START Records provided

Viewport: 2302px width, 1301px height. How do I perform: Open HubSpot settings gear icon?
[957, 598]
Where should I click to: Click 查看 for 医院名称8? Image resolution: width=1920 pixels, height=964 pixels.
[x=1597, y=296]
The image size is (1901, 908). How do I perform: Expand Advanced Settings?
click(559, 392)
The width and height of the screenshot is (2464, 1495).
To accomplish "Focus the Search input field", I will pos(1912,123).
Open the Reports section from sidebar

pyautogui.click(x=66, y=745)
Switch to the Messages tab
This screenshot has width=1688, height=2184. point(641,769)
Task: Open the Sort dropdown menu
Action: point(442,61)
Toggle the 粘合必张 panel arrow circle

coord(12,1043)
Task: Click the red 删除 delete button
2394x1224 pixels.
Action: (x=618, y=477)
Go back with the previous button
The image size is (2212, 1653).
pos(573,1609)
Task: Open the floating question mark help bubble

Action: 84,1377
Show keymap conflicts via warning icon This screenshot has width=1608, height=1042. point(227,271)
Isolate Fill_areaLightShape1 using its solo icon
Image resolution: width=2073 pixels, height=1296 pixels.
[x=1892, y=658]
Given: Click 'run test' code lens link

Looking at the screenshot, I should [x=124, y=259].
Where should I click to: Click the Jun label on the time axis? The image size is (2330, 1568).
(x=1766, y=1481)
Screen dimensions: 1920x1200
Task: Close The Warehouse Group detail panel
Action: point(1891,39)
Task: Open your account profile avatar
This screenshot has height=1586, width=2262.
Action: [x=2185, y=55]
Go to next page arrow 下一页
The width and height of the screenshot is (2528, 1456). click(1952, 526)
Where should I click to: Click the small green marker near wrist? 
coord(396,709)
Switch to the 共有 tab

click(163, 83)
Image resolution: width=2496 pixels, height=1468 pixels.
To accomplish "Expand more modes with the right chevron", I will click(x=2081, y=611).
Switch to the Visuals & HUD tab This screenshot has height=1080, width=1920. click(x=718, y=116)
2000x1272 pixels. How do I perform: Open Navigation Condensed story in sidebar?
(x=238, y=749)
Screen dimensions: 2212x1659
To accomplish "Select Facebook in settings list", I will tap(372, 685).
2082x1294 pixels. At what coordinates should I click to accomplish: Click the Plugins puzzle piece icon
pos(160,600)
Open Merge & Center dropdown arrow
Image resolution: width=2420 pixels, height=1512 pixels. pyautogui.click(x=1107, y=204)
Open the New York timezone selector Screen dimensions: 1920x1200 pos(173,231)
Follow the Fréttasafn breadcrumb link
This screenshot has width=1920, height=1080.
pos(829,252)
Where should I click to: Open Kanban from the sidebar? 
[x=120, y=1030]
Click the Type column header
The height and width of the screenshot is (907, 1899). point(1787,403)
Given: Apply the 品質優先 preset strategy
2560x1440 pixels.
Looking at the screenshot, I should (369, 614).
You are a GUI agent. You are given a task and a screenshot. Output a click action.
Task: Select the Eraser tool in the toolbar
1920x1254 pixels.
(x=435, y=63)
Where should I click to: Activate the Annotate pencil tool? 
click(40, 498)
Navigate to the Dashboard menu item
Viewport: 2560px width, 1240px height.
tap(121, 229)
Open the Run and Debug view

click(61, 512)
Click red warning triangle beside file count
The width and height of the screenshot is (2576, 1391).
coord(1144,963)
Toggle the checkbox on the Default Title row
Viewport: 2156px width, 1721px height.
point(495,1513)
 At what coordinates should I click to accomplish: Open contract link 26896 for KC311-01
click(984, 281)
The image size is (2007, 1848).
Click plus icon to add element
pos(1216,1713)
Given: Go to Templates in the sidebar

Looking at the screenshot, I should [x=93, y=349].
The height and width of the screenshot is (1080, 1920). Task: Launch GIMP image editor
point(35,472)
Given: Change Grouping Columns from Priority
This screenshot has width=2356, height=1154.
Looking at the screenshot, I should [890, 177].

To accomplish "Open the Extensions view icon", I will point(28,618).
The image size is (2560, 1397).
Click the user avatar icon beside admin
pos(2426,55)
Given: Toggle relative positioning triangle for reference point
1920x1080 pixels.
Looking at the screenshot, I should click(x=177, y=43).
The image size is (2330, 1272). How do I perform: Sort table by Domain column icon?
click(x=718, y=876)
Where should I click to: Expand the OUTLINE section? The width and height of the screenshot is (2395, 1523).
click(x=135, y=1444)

END Records provided

**Instructions for the task:**
The records above need copying again. Keep each word as it is.

**Output for this exercise:**
Viewport: 2302px width, 1301px height. How do I perform: Open HubSpot settings gear icon?
[957, 598]
Where should I click to: Click 查看 for 医院名称8? Image resolution: width=1920 pixels, height=964 pixels.
[x=1597, y=296]
The image size is (1901, 908). How do I perform: Expand Advanced Settings?
click(559, 392)
The width and height of the screenshot is (2464, 1495).
To accomplish "Focus the Search input field", I will pos(1912,123).
Open the Reports section from sidebar

pyautogui.click(x=66, y=745)
Switch to the Messages tab
This screenshot has width=1688, height=2184. point(641,769)
Task: Open the Sort dropdown menu
Action: point(442,61)
Toggle the 粘合必张 panel arrow circle

coord(12,1043)
Task: Click the red 删除 delete button
2394x1224 pixels.
Action: (x=618, y=477)
Go back with the previous button
The image size is (2212, 1653).
pos(573,1609)
Task: Open the floating question mark help bubble

Action: 84,1377
Show keymap conflicts via warning icon This screenshot has width=1608, height=1042. point(227,271)
Isolate Fill_areaLightShape1 using its solo icon
Image resolution: width=2073 pixels, height=1296 pixels.
[x=1892, y=658]
Given: Click 'run test' code lens link

Looking at the screenshot, I should [x=124, y=259].
Where should I click to: Click the Jun label on the time axis? The image size is (2330, 1568).
(x=1766, y=1481)
Screen dimensions: 1920x1200
Task: Close The Warehouse Group detail panel
Action: point(1891,39)
Task: Open your account profile avatar
This screenshot has height=1586, width=2262.
Action: [x=2185, y=55]
Go to next page arrow 下一页
The width and height of the screenshot is (2528, 1456). click(1952, 526)
Where should I click to: Click the small green marker near wrist? 
coord(396,709)
Switch to the 共有 tab

click(163, 83)
Image resolution: width=2496 pixels, height=1468 pixels.
To accomplish "Expand more modes with the right chevron", I will click(x=2081, y=611).
Switch to the Visuals & HUD tab This screenshot has height=1080, width=1920. click(x=718, y=116)
2000x1272 pixels. How do I perform: Open Navigation Condensed story in sidebar?
(x=238, y=749)
Screen dimensions: 2212x1659
To accomplish "Select Facebook in settings list", I will tap(372, 685).
2082x1294 pixels. At what coordinates should I click to accomplish: Click the Plugins puzzle piece icon
pos(160,600)
Open Merge & Center dropdown arrow
Image resolution: width=2420 pixels, height=1512 pixels. pyautogui.click(x=1107, y=204)
Open the New York timezone selector Screen dimensions: 1920x1200 pos(173,231)
Follow the Fréttasafn breadcrumb link
This screenshot has width=1920, height=1080.
pos(829,252)
Where should I click to: Open Kanban from the sidebar? 
[x=120, y=1030]
Click the Type column header
The height and width of the screenshot is (907, 1899). point(1787,403)
Given: Apply the 品質優先 preset strategy
2560x1440 pixels.
Looking at the screenshot, I should (369, 614).
You are a GUI agent. You are given a task and a screenshot. Output a click action.
Task: Select the Eraser tool in the toolbar
1920x1254 pixels.
(x=435, y=63)
Where should I click to: Activate the Annotate pencil tool? 
click(40, 498)
Navigate to the Dashboard menu item
Viewport: 2560px width, 1240px height.
tap(121, 229)
Open the Run and Debug view

click(61, 512)
Click red warning triangle beside file count
The width and height of the screenshot is (2576, 1391).
coord(1144,963)
Toggle the checkbox on the Default Title row
Viewport: 2156px width, 1721px height.
point(495,1513)
 At what coordinates should I click to accomplish: Open contract link 26896 for KC311-01
click(984, 281)
The image size is (2007, 1848).
Click plus icon to add element
pos(1216,1713)
Given: Go to Templates in the sidebar

Looking at the screenshot, I should [x=93, y=349].
The height and width of the screenshot is (1080, 1920). Task: Launch GIMP image editor
point(35,472)
Given: Change Grouping Columns from Priority
This screenshot has width=2356, height=1154.
Looking at the screenshot, I should [890, 177].

To accomplish "Open the Extensions view icon", I will point(28,618).
The image size is (2560, 1397).
Click the user avatar icon beside admin
pos(2426,55)
Given: Toggle relative positioning triangle for reference point
1920x1080 pixels.
Looking at the screenshot, I should click(x=177, y=43).
The image size is (2330, 1272). How do I perform: Sort table by Domain column icon?
click(x=718, y=876)
Where should I click to: Expand the OUTLINE section? The width and height of the screenshot is (2395, 1523).
click(x=135, y=1444)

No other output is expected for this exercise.